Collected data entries
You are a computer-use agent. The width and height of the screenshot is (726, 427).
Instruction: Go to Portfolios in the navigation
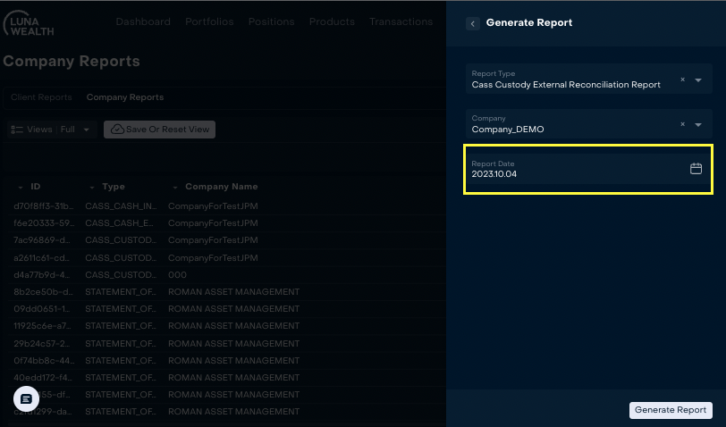[x=209, y=22]
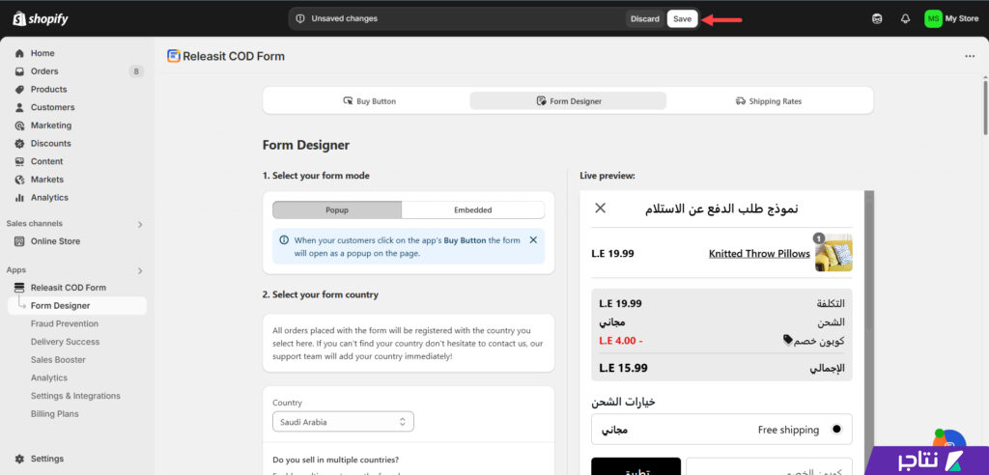
Task: Click the three-dot menu beside Releasit title
Action: 970,56
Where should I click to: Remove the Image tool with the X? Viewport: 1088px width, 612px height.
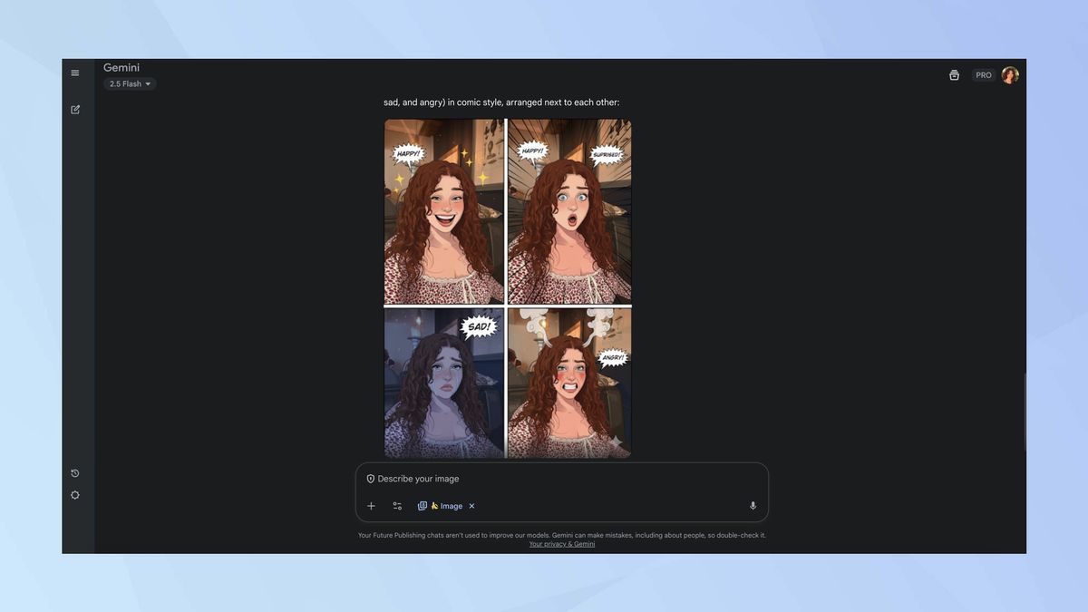[x=471, y=505]
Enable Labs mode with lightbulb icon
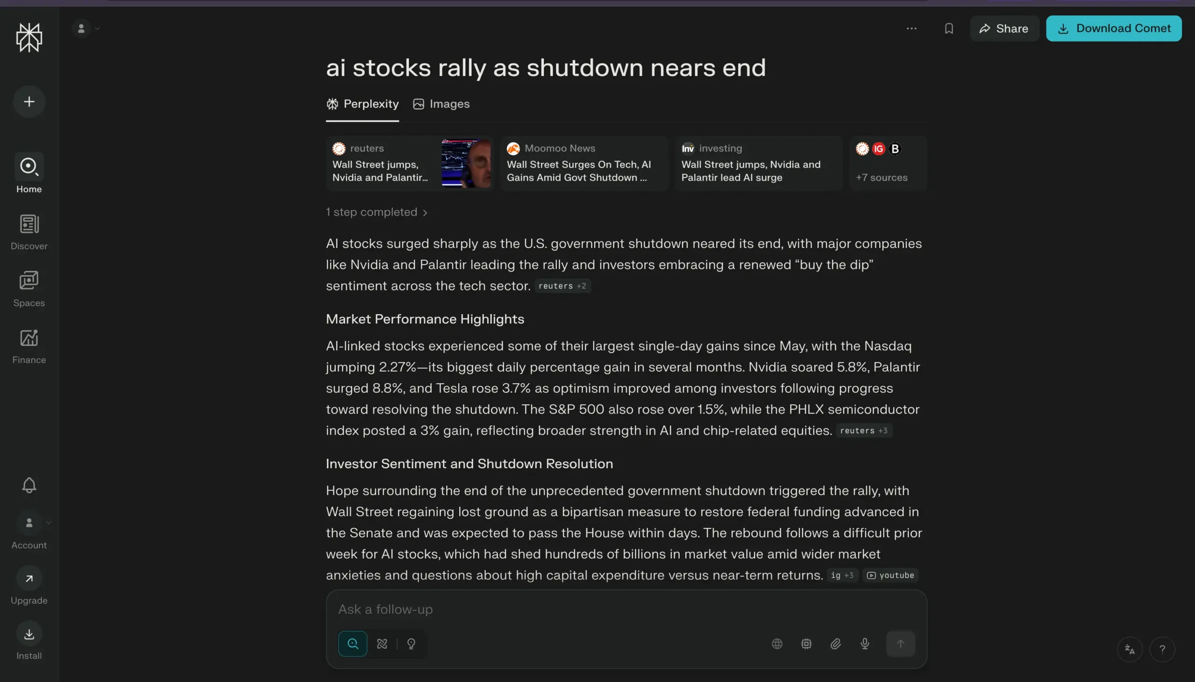Viewport: 1195px width, 682px height. click(x=411, y=644)
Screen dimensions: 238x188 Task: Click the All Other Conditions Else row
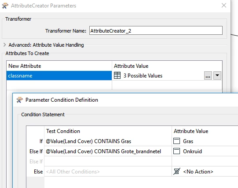coord(108,171)
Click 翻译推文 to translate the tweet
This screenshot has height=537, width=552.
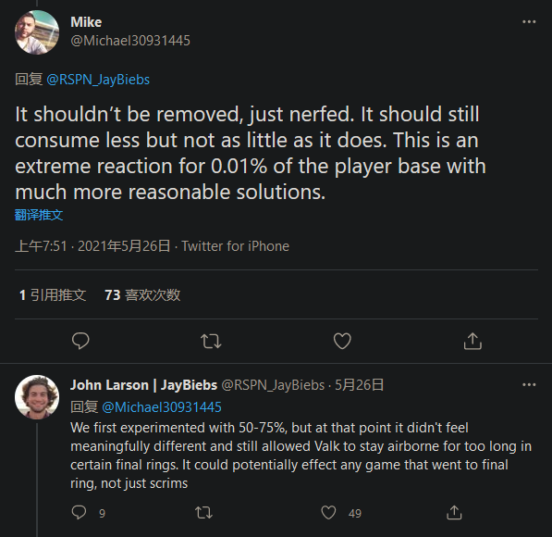click(x=39, y=215)
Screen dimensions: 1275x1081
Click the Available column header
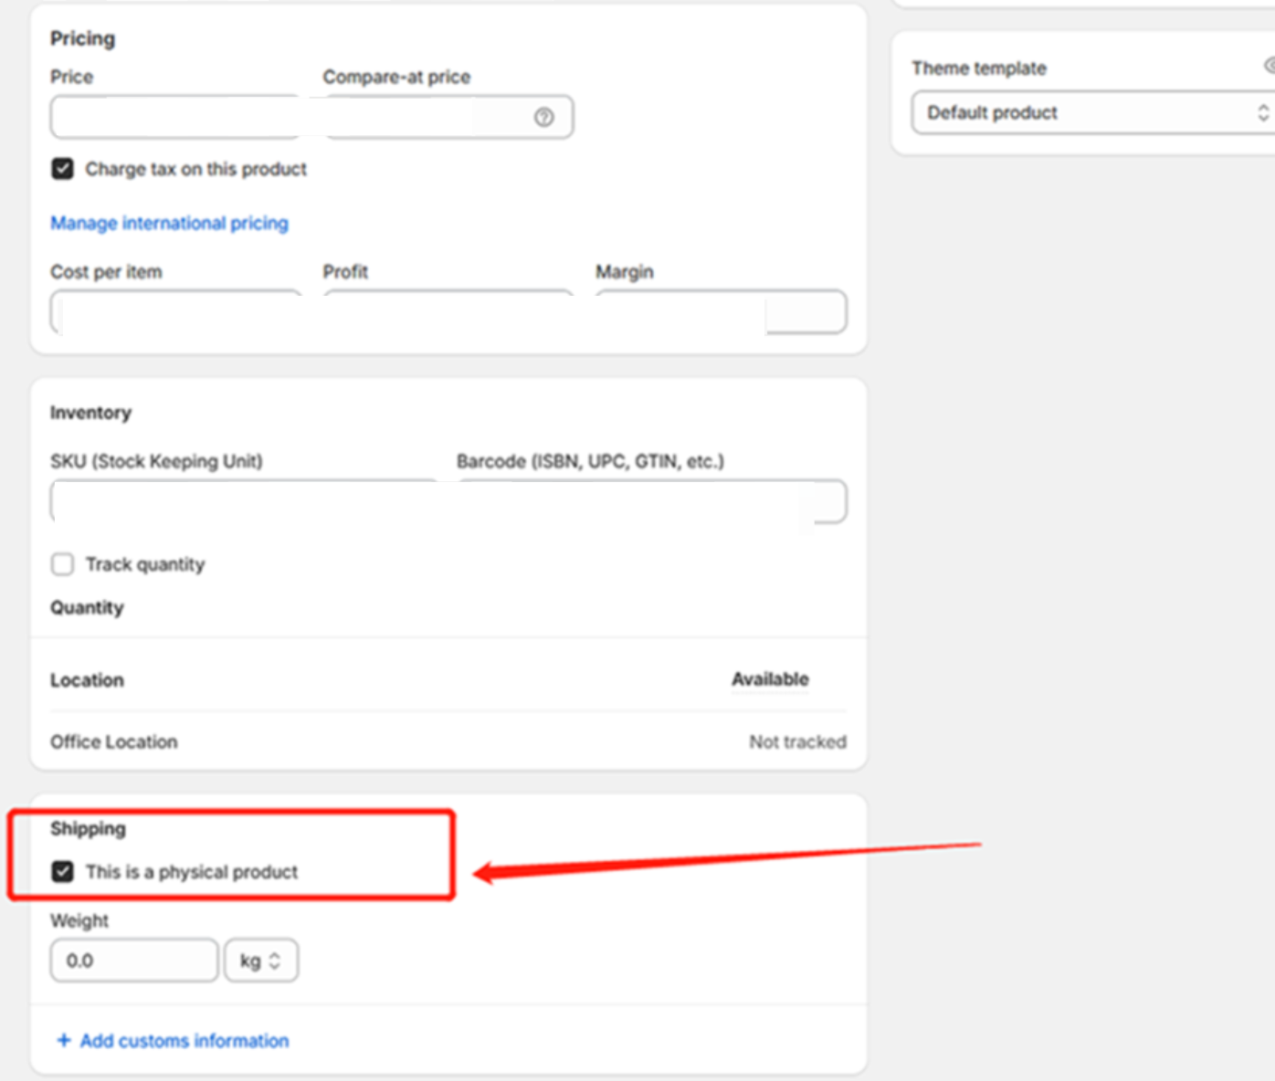pyautogui.click(x=770, y=679)
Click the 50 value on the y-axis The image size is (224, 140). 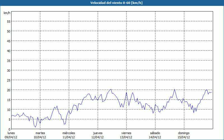(8, 31)
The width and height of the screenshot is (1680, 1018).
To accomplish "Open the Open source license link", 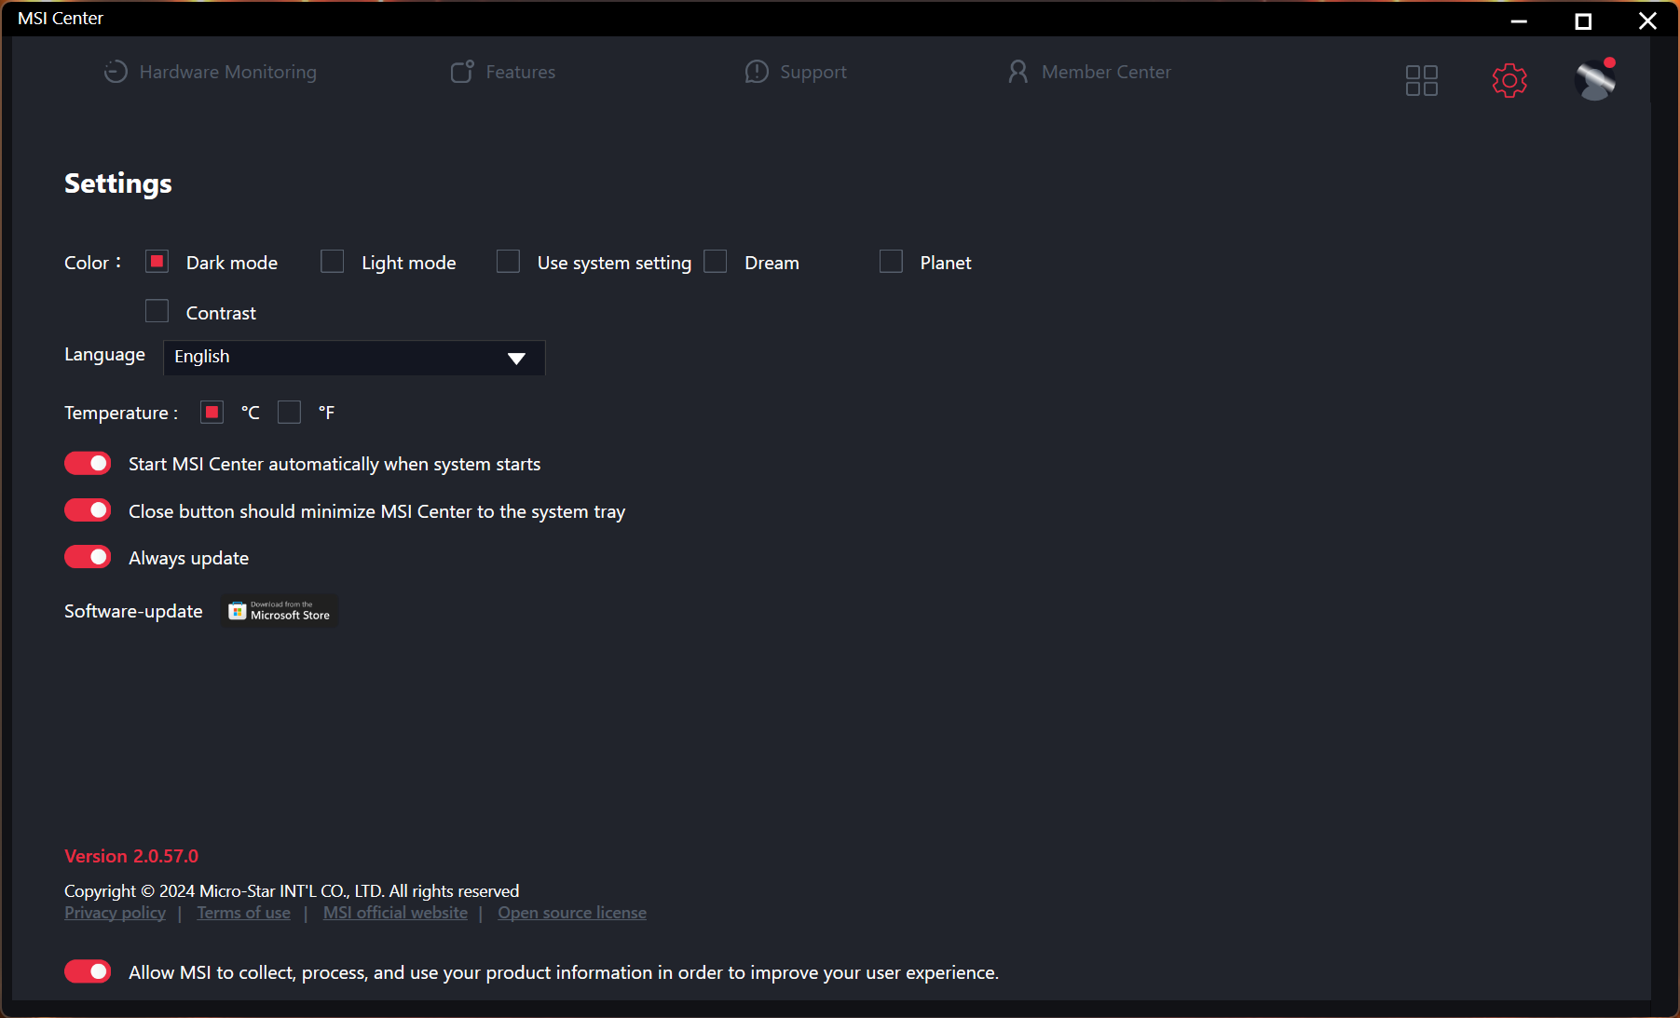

Instructions for the task: Copy the lines above between the one holding "Screen dimensions: 238x188" and the one holding "Screen dimensions: 1275x1081", inclusive. Drop the pictures.

Finished task:
Screen dimensions: 238x188 Task: Click the All Other Conditions Else row
coord(108,171)
Click 翻译推文 to translate the tweet
This screenshot has height=537, width=552.
click(x=39, y=215)
Screen dimensions: 1275x1081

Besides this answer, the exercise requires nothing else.